Solo Exhibition at Greenville Center for Creative Arts (Greenville, SC), 2024-25

  • Across the two bodies of work in this exhibition, Arden Cone demonstrates an apprehensive longing to investigate trauma, both individual and collective, from the once-removed vantage point of history.

     

    Through her prints and wall-mounted sculptures, she resuscitates nearly discarded farm materials from various states of decay, asserting their significance by elevating them to the realm of art. The objects’ deteriorated exteriors point to decades of trauma, but Cone leaves the stories of such omitted. As they transcend from object to artwork, evermore-abstracted assumptions of their histories take hold.

     

    Historical memory within America’s socio-political culture is similarly obscured. Cone’s paintings, like her sculptures, employ history to buffer between past traumas and present states on a collective level. America’s biased, incomplete, and highly contested historical record has become divisive rather than shared, accounting for much of the chaos in contemporary politics and beyond.

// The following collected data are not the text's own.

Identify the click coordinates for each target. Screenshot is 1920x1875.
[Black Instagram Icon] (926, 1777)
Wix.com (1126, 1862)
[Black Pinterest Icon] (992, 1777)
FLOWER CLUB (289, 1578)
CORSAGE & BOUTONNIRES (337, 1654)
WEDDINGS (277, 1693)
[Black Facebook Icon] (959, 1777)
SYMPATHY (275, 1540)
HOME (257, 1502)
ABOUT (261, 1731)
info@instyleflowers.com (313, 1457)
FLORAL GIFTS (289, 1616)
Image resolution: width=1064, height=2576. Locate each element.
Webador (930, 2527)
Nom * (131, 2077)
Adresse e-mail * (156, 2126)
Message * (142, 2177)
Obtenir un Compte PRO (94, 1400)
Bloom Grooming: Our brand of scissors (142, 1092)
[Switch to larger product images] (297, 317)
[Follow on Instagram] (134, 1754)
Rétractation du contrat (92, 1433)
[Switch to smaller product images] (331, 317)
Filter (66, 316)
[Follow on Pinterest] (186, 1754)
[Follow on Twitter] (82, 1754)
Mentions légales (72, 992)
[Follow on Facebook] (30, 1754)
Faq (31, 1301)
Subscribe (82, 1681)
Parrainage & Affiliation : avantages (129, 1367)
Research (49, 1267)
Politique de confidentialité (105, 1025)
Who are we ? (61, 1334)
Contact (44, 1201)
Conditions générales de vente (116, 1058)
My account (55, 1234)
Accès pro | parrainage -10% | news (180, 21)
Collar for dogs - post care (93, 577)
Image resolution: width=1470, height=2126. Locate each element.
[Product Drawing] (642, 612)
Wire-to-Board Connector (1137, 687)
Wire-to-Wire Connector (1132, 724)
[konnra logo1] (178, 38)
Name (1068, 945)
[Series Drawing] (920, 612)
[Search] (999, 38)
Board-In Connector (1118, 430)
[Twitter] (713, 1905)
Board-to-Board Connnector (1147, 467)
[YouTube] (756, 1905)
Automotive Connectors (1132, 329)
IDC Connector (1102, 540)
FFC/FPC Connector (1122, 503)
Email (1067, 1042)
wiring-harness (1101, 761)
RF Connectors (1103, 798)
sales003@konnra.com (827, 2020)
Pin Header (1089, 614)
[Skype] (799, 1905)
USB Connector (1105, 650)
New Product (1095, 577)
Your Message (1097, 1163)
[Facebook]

Cone’s works, windows into past and present moments of trauma, compulsively consider memory as an ever-changing archive, always up for reevaluation.

 

Time’s Witness: Work by Arden Cone & Millicent Kennedy

Works by Arden Cone and Millicent Kennedy at Upstairs Artspace (Tryon, NC), 2023

  • Time’s Witness: Works by Arden Cone and Millicent Kennedy offers a deep and sometimes dark look into humanity by way of the objects we utilize, attach to, and eventually discard.

    The found objects referenced or incorporated into this exhibition, resurrected from near disposal and raised into cultural significance, have outlived their intended use by years, or even decades.

    Time’s Witness speaks to history in relation to human artifacts, investigating what they alone, or we as a society, have weathered. Both artists acknowledge memory, and even trauma, by way of its touch upon objects, people, and societies.

    Through careful recording, obsessive documentation, and laborious artmaking processes, Millicent and Arden delve into the narratives told through the traces we leave behind.